Schutzhund is often misunderstood or misinterpreted as a way of training dogs to be aggressive or dangerous. This could not be further from the truth. All Schutzhund dogs are extremely stringently tested for their extreme level of dog obedience, attentiveness to their handler, and mental soundness.

Any dog wishing to compete or even be judged in a ring for Schutzhund titles must have already completed the Companion Dog test, and this is no easy feat for most pet dogs, as it requires an impressive and rare level of respect, loyalty and obedience to the handlers instructions.

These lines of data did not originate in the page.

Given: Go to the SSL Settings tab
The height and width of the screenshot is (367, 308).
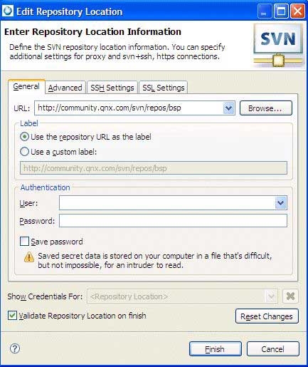Looking at the screenshot, I should (x=164, y=88).
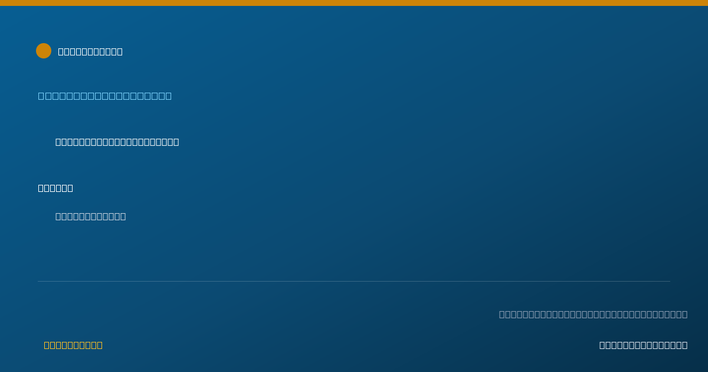
Task: Click the orange bar along the top edge
Action: 354,3
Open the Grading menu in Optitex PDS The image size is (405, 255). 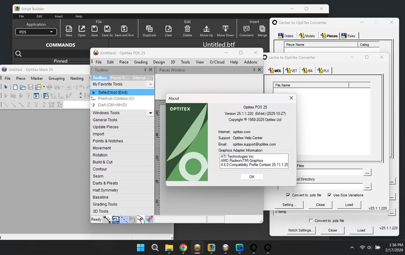point(140,62)
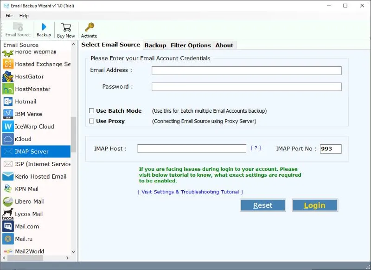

We have over 25 years experience training dogs in Schutzhund. We have put many titles on dogs over the years. From a BH to Schutzhund 3, we will train your dog to achieve the best score the dog is capable of handling.

What Is Schutzhund?

Modern Schutzhund consists of three phases: tracking, obedience, and protection. A dog must pass all three phases in one trial to be awarded a schutzhund title. Each phase is judged on a 100-point scale. The minimum passing score is 70 for the tracking and obedience phases and 80 for the protection phase. At any time the judge may dismiss a dog for showing poor temperament, including fear or aggression.

Tracking

The tracking phase tests not only the dogs scenting ability, but also its mental soundness and physical endurance. In the tracking phase, a track layer walks across a field, dropping several small articles along the way. After a period of time, the dog is directed to follow the track while being followed by the handler on a 33 foot leash. When the dog finds each article he indicates it, usually by lying down with the article between his front paws. The dog is scored on how intently and carefully he follows the track and indicates the articles. The length, complexity, number of articles, and age of the track varies for each title.

Obedience

The obedience phase is done in a large field, with the dogs working in pairs. One dog is placed in a down position on the side of the field and his handler leaves him while the other dog works in the field. Then the dogs switch places. In the field, there are several heeling exercises, including heeling through a group of people. There are two or three gunshots during the heeling to test the dog's reaction to loud noises. There are one or two recalls, three retrieves (flat, jump and A-frame), and a send out where the dog is directed to run away from the handler straight and fast and then lie down on command. Obedience is judged on the dog's accuracy and attitude. The dog must show enthusiasm. A dog that is uninterested or cowering scores poorly.

Protection

In the protection phase, the judge has an assistant, called the "decoy", who helps him test the dog's courage to protect himself and his handler and his ability to be controlled while doing so. The decoy wears a heavily padded sleeve on one arm. There are several blinds, placed where the decoy can hide, on the field. The dog is directed to search the blinds for the decoy. When he finds the decoy, he indicates this by barking. The dog must guard the decoy to prevent him from moving until recalled by his handler. There follows a series of exercises similar to police work where the handler searches the decoy and transports him to the judge. At specified points, the decoy either attacks the dog or the handler or attempts to escape. The dog must stop the attack or the escape by biting the padded sleeve. When the attack or escape stops, the dog is commanded to "out," or release the sleeve. The dog must out or he is dismissed. At all times the dog must show the courage to engage the decoy and the temperament to obey his handler while in this high state of drive. Again, the dog must show enthusiasm. A dog that shows fear, lack of control, or inappropriate aggression is dismissed.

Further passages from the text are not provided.